Written instruction: Please put the records, everything from the line containing "14895 (40, 1147)" down to the line containing "Hiermit bestätige ich, dass" with both lines included, into a two-column CSV headed entry and coordinates. Give one row per record, with each value in its own quoted field and any line breaks replaced by spaces.

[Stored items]
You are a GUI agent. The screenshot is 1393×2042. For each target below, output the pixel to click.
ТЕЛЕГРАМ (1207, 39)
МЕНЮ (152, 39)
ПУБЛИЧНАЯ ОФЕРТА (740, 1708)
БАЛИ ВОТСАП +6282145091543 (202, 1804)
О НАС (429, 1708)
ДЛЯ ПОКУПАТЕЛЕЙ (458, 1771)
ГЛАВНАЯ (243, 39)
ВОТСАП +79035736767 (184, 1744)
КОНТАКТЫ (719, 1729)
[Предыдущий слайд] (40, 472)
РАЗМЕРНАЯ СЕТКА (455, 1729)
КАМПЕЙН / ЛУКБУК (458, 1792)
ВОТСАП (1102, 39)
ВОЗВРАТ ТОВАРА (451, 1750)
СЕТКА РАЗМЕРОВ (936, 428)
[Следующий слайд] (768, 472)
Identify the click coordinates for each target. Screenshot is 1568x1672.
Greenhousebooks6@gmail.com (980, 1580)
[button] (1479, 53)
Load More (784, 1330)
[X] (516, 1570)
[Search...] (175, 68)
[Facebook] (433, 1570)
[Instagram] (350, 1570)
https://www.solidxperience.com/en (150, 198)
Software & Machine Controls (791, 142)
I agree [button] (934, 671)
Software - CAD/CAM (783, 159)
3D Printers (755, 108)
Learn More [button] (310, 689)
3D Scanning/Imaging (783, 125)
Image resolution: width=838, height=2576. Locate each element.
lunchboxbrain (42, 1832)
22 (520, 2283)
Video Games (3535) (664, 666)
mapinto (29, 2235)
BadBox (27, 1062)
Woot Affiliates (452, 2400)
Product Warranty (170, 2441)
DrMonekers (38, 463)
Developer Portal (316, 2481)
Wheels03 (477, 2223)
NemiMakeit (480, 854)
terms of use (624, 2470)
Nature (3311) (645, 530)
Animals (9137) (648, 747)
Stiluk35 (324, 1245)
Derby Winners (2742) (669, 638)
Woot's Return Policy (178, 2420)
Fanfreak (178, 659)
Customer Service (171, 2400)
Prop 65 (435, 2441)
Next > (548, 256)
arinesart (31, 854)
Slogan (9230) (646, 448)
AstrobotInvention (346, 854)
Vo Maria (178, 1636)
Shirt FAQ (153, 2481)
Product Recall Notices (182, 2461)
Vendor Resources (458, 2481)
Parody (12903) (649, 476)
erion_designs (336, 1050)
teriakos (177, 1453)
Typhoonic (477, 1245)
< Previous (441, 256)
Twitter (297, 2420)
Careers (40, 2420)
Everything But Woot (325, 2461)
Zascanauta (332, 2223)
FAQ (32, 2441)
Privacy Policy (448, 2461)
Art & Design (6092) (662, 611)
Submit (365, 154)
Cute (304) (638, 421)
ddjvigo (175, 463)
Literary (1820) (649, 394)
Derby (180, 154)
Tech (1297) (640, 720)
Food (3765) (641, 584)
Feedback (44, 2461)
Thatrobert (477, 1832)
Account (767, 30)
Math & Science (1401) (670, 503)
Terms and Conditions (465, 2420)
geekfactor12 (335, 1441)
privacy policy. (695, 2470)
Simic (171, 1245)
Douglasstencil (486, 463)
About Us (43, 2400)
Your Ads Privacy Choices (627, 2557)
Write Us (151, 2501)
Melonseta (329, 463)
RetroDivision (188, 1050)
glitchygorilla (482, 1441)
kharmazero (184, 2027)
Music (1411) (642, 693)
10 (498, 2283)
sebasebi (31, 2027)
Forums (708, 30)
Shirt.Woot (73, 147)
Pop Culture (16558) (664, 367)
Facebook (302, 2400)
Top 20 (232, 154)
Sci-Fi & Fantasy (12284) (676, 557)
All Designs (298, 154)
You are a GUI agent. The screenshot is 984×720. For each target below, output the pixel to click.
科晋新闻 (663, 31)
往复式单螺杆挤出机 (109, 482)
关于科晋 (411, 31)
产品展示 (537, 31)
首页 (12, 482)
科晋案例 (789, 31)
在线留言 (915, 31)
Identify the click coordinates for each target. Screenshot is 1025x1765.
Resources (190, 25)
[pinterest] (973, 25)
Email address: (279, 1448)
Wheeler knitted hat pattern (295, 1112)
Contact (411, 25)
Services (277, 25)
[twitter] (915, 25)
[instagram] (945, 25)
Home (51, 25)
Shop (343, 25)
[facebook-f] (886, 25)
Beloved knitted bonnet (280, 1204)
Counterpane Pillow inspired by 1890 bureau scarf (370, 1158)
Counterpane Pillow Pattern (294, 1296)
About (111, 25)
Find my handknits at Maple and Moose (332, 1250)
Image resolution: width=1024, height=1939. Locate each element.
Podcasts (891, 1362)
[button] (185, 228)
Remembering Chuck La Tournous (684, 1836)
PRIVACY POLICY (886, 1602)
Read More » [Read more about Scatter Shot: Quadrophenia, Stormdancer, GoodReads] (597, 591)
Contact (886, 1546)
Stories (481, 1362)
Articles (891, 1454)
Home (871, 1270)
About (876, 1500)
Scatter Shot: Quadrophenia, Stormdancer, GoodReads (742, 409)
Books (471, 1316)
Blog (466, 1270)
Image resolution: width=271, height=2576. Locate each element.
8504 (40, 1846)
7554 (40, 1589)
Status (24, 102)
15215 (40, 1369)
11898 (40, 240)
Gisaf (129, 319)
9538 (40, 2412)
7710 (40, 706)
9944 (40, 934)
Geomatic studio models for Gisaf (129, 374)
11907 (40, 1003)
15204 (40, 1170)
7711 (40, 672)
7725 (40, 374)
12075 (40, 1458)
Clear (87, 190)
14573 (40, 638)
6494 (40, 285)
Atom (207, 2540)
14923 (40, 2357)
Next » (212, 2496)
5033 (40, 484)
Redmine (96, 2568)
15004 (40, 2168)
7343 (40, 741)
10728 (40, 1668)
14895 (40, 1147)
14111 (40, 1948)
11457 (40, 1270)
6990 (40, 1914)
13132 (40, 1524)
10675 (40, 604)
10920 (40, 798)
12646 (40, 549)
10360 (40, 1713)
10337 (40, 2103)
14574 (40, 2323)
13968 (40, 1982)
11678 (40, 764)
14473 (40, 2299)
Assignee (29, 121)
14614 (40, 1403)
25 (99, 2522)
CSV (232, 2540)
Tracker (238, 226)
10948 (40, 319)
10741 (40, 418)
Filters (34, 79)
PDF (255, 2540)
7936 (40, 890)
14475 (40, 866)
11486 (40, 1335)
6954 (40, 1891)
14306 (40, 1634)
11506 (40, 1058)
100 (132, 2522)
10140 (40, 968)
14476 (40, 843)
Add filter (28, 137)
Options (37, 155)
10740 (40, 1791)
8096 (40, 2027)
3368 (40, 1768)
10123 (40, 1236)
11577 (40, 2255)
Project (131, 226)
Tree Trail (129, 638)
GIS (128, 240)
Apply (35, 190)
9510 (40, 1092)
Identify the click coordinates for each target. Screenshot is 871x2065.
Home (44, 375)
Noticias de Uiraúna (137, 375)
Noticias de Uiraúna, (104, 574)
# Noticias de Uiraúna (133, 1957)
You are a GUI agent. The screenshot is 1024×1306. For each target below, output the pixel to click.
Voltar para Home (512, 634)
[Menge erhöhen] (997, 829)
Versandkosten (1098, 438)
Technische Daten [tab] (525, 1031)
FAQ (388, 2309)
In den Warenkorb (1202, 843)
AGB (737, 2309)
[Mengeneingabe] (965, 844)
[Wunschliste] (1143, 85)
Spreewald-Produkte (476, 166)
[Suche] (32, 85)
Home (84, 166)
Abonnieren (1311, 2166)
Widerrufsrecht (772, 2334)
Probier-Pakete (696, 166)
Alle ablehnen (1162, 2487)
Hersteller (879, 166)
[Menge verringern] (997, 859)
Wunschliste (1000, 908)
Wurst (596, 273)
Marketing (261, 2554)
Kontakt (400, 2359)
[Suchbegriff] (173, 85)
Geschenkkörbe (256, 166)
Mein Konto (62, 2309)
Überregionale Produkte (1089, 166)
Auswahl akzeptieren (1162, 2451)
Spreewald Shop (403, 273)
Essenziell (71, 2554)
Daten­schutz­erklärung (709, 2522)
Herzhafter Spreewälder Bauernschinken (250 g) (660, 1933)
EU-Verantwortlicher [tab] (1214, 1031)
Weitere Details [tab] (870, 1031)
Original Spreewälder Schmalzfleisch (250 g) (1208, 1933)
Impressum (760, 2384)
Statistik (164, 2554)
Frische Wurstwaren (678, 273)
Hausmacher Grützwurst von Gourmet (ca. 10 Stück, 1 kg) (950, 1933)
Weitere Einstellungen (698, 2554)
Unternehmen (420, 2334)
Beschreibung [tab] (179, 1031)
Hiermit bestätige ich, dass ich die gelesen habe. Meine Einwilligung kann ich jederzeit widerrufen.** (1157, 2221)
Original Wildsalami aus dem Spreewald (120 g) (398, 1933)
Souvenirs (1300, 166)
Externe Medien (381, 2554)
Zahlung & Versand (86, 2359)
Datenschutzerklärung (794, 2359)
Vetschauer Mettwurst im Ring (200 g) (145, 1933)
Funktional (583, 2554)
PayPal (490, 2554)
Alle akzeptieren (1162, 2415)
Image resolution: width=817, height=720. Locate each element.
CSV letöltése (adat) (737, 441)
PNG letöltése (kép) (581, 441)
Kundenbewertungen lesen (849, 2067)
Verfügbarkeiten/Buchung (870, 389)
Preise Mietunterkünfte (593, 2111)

Result of this exercise:
entry,coordinates
"14895","(40, 1147)"
"14111","(40, 1948)"
"11457","(40, 1270)"
"6990","(40, 1914)"
"13132","(40, 1524)"
"10675","(40, 604)"
"10920","(40, 798)"
"12646","(40, 549)"
"10360","(40, 1713)"
"10337","(40, 2103)"
"14574","(40, 2323)"
"13968","(40, 1982)"
"11678","(40, 764)"
"14473","(40, 2299)"
"Assignee","(29, 121)"
"14614","(40, 1403)"
"25","(99, 2522)"
"CSV","(232, 2540)"
"Tracker","(238, 226)"
"10948","(40, 319)"
"10741","(40, 418)"
"Filters","(34, 79)"
"PDF","(255, 2540)"
"7936","(40, 890)"
"14475","(40, 866)"
"11486","(40, 1335)"
"6954","(40, 1891)"
"14306","(40, 1634)"
"11506","(40, 1058)"
"100","(132, 2522)"
"10140","(40, 968)"
"14476","(40, 843)"
"Add filter","(28, 137)"
"Options","(37, 155)"
"10740","(40, 1791)"
"8096","(40, 2027)"
"3368","(40, 1768)"
"10123","(40, 1236)"
"11577","(40, 2255)"
"Project","(131, 226)"
"Tree Trail","(129, 638)"
"GIS","(128, 240)"
"Apply","(35, 190)"
"9510","(40, 1092)"
"Identify the click coordinates for each target. Screenshot is 871x2065. Home","(44, 375)"
"Noticias de Uiraúna","(137, 375)"
"Noticias de Uiraúna,","(104, 574)"
"# Noticias de Uiraúna","(133, 1957)"
"You are a GUI agent. The screenshot is 1024×1306. For each target below, output the pixel to click. Voltar para Home","(512, 634)"
"[Menge erhöhen]","(997, 829)"
"Versandkosten","(1098, 438)"
"Technische Daten [tab]","(525, 1031)"
"FAQ","(388, 2309)"
"In den Warenkorb","(1202, 843)"
"AGB","(737, 2309)"
"[Mengeneingabe]","(965, 844)"
"[Wunschliste]","(1143, 85)"
"Spreewald-Produkte","(476, 166)"
"[Suche]","(32, 85)"
"Home","(84, 166)"
"Abonnieren","(1311, 2166)"
"Widerrufsrecht","(772, 2334)"
"Probier-Pakete","(696, 166)"
"Alle ablehnen","(1162, 2487)"
"Hersteller","(879, 166)"
"[Menge verringern]","(997, 859)"
"Wunschliste","(1000, 908)"
"Wurst","(596, 273)"
"Marketing","(261, 2554)"
"Kontakt","(400, 2359)"
"[Suchbegriff]","(173, 85)"
"Geschenkkörbe","(256, 166)"
"Mein Konto","(62, 2309)"
"Überregionale Produkte","(1089, 166)"
"Auswahl akzeptieren","(1162, 2451)"
"Spreewald Shop","(403, 273)"
"Essenziell","(71, 2554)"
"Daten­schutz­erklärung","(709, 2522)"
"Herzhafter Spreewälder Bauernschinken (250 g)","(660, 1933)"
"EU-Verantwortlicher [tab]","(1214, 1031)"
"Weitere Details [tab]","(870, 1031)"
"Original Spreewälder Schmalzfleisch (250 g)","(1208, 1933)"
"Impressum","(760, 2384)"
"Statistik","(164, 2554)"
"Frische Wurstwaren","(678, 273)"
"Hausmacher Grützwurst von Gourmet (ca. 10 Stück, 1 kg)","(950, 1933)"
"Weitere Einstellungen","(698, 2554)"
"Unternehmen","(420, 2334)"
"Beschreibung [tab]","(179, 1031)"
"Hiermit bestätige ich, dass ich die gelesen habe. Meine Einwilligung kann ich jederzeit widerrufen.**","(1157, 2221)"